[Free] 2018(Aug) Dumps4cert CompTIA SY0-401 Dumps with VCE and PDF Download 931-940

Dumps4cert.com : Latest Dumps with PDF and VCE Files
2018 Aug CompTIA Official New Released SY0-401
100% Free Download! 100% Pass Guaranteed!

CompTIA Security Certification

Question No: 931 – (Topic 5)

A network administrator has a separate user account with rights to the domain administrator group. However, they cannot remember the password to this account and are not able to login to the server when needed. Which of the following is MOST accurate in describing the type of issue the administrator is experiencing?

  1. Single sign-on

  2. Authorization

  3. Access control

  4. Authentication

Answer: D Explanation:

Authentication generally requires one or more of the following:

Something you know: a password, code, PIN, combination, or secret phrase. Something you have: a smart card, token device, or key.
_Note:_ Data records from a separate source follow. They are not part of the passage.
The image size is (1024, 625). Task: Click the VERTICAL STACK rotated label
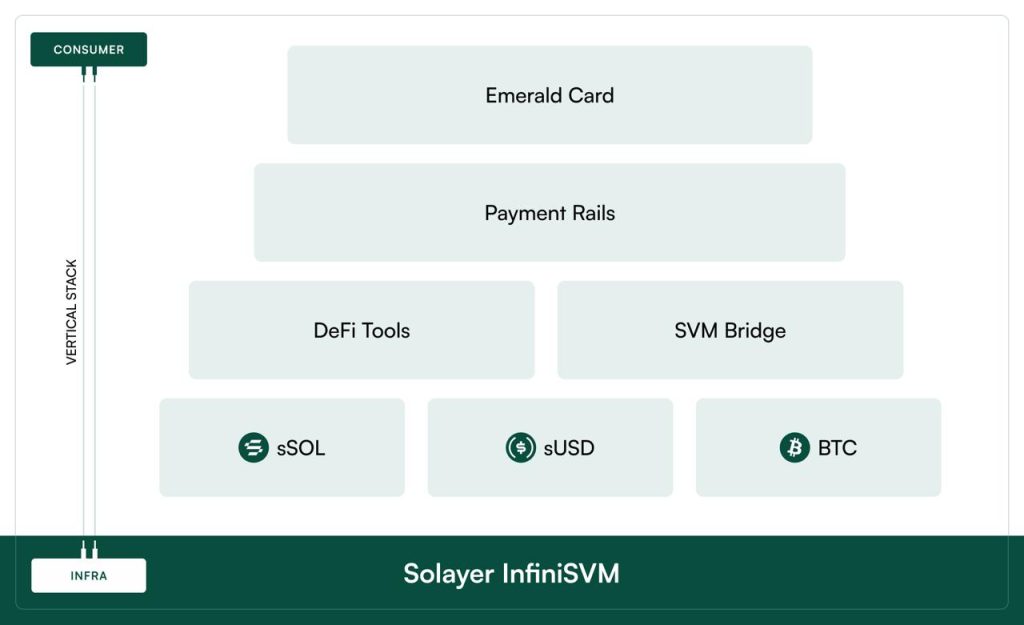pos(72,312)
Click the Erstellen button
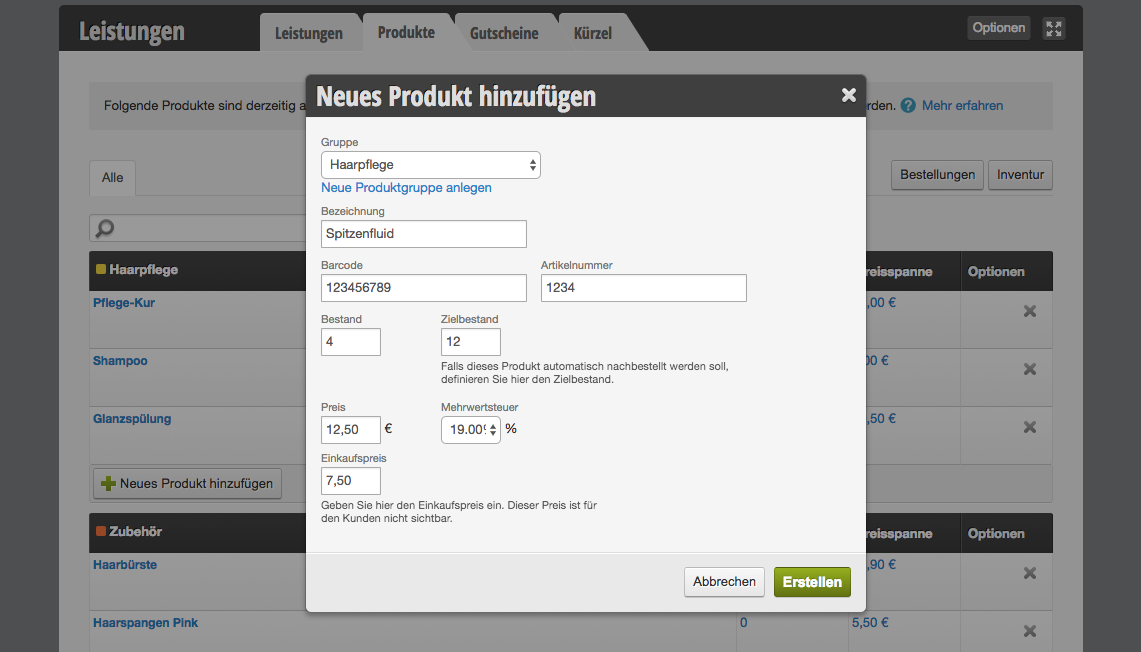This screenshot has width=1141, height=652. tap(812, 582)
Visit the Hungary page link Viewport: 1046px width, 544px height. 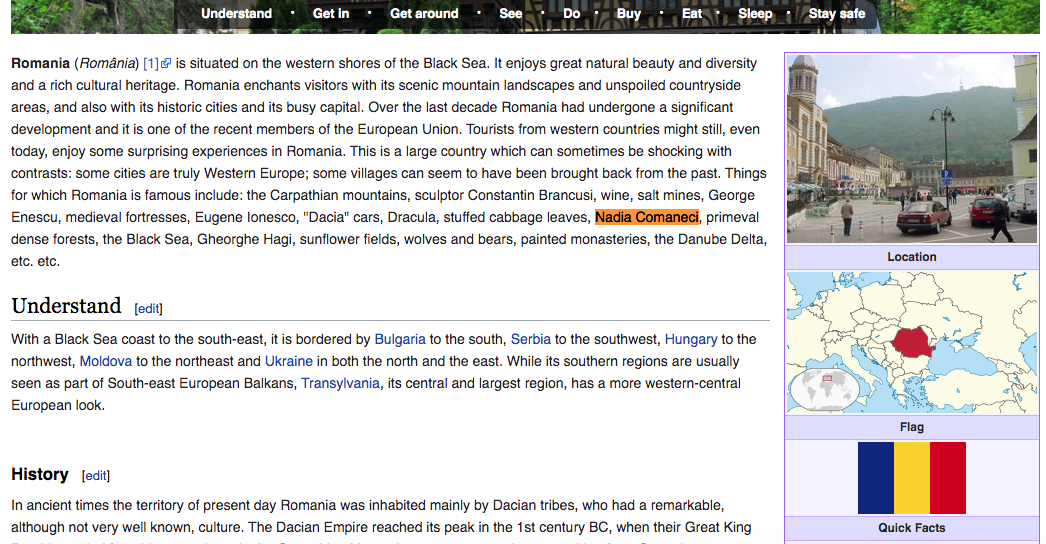[691, 340]
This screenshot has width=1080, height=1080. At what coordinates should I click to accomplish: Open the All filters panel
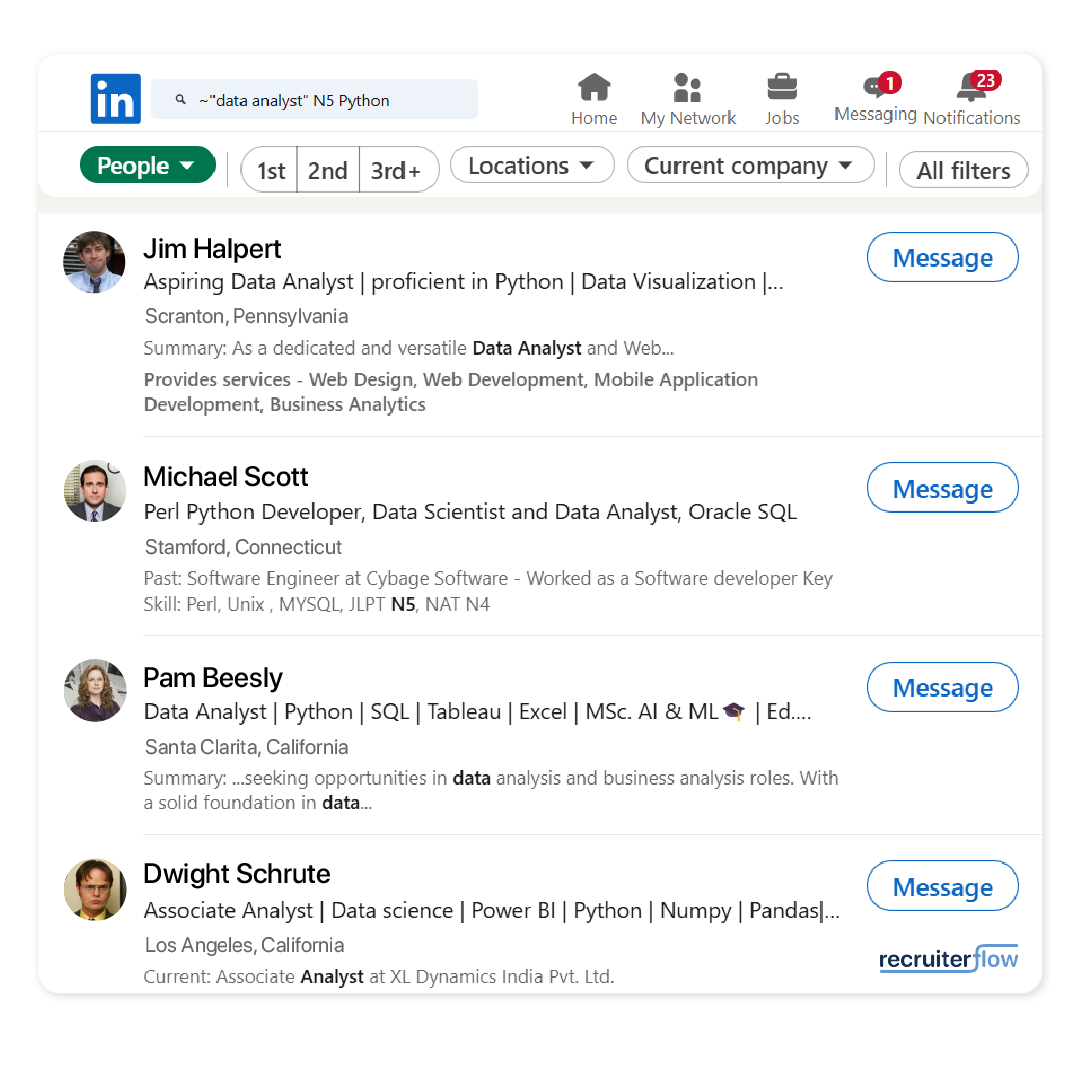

Something you are: a fingerprint, a retina scan, or voice recognition; often referred to as biometrics, discussed later in this chapter.

Somewhere you are: a physical or logical location.

Something you do: typing rhythm, a secret handshake, or a private knock.

Question No: 932 – (Topic 5)

Joe, a network administrator, is able to manage the backup software console by using his network login credentials. Which of the following authentication services is the MOST likely using?

  1. SAML

  2. LDAP

  3. iSCSI

  4. Two-factor authentication

Answer: B Explanation:

Joe is able to manage the backup system by logging into the network. This is an example of Single Sign-on.

A common usage of LDAP is to provide a quot;single sign onquot; where one password for a user is shared between many services, such as applying a company login code to web pages (so that staff log in only once to company computers, and then are automatically logged into the company intranet).

The Lightweight Directory Access Protocol is an open, vendor-neutral, industry standard application protocol for accessing and maintaining distributed directory information services over an Internet Protocol (IP) network. Directory services play an important role in developing intranet and Internet applications by allowing the sharing of information about users, systems, networks, services, and applications throughout the network. As examples, directory services may provide any organized set of records, often with a hierarchical structure, such as a corporate email directory. Similarly, a telephone directory is a list of subscribers with an address and a phone number.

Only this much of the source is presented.